The Lightbits pitch is that you don’t need a separate Fibre Channel SAN access infrastructure. Instead, consolidate storage networking with everyday data centre Ethernet LAN infrastructure, and gain the cost and manageability benefits. Carry on using your everyday Ethernet NICs, for example.
Our diagram of the Lightbits Labs system
In its scheme, storage accessing servers direct their requests to an external array of commodity rack servers which run the LightOS and are fitted with NVMe SSDs. The SSD capacity is thinly provisioned and managed as an entity, with garbage collection, for example, run as a system-level task and not at drive-level. Random write accesses are managed to minimally affect SSD endurance.

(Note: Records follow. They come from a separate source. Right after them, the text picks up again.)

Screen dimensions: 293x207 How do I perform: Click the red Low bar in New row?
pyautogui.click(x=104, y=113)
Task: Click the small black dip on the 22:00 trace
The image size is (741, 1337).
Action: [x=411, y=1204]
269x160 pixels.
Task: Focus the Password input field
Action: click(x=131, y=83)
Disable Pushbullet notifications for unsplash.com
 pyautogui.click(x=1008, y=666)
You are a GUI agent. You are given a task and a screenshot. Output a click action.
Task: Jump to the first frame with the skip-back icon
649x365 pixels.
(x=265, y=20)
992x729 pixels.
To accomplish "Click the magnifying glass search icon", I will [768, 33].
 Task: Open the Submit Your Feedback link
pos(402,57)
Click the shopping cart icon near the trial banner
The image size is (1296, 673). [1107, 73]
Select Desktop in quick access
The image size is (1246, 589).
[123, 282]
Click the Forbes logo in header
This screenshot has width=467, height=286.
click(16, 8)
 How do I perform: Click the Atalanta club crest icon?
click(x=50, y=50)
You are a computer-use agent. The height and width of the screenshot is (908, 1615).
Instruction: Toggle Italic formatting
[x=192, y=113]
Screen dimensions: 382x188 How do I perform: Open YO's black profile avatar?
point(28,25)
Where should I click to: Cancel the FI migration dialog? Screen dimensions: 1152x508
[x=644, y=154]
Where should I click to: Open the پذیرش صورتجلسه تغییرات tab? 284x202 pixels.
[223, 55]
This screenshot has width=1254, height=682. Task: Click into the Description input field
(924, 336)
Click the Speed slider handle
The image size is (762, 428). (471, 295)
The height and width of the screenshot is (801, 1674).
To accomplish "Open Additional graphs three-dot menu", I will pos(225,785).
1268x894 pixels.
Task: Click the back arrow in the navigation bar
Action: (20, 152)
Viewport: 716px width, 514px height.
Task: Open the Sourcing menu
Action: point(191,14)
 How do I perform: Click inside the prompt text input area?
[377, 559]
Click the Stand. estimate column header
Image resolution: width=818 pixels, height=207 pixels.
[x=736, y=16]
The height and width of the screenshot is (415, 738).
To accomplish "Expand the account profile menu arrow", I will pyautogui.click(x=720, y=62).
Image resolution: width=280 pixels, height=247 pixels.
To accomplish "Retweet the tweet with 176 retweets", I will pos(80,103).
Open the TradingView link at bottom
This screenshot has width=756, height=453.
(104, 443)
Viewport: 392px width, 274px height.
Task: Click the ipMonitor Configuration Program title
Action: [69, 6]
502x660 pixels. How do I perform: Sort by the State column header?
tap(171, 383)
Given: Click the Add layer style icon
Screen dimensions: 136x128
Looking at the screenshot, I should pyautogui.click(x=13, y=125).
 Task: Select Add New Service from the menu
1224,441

Lightbits says the NVMe/TCP Linux drivers are a natural match for the Linux kernel and use the standard Linux networking stack and NICs without modification. The technology can scale to tens of thousands of nodes and is suitable for hyperscale data centres, the company says.
Lightbits pushes access consistency with its technology, claiming reduced tail latency of up to 50 per cent compared to direct-attached storage. It uses unspecified hardware acceleration and system-level management to double SSD utilisation.
The white paper notes: “The LightOS architecture tightly couples many algorithms together in order to optimise performance and flash utilisation. This includes tightly coupling the data protection algorithms with a hardware-accelerated solution for data services.”
And it summarises: “Lightbits incorporates high-performance data protection schemes that work together with the hardware-accelerated solution for data services ad read and write algorithms.”
It adds: “a hardware-accelerated solution for data services that operates at full wire-speed with no performance impact.”
Hardware acceleration in the data path seems important here, and we note co-founder Ziv Tishel is director of VLSI/FPGA activities at Lightbits. This suggests that LightOS servers are fitted with Lightbits’ proprietary VLSI or FPGA technology.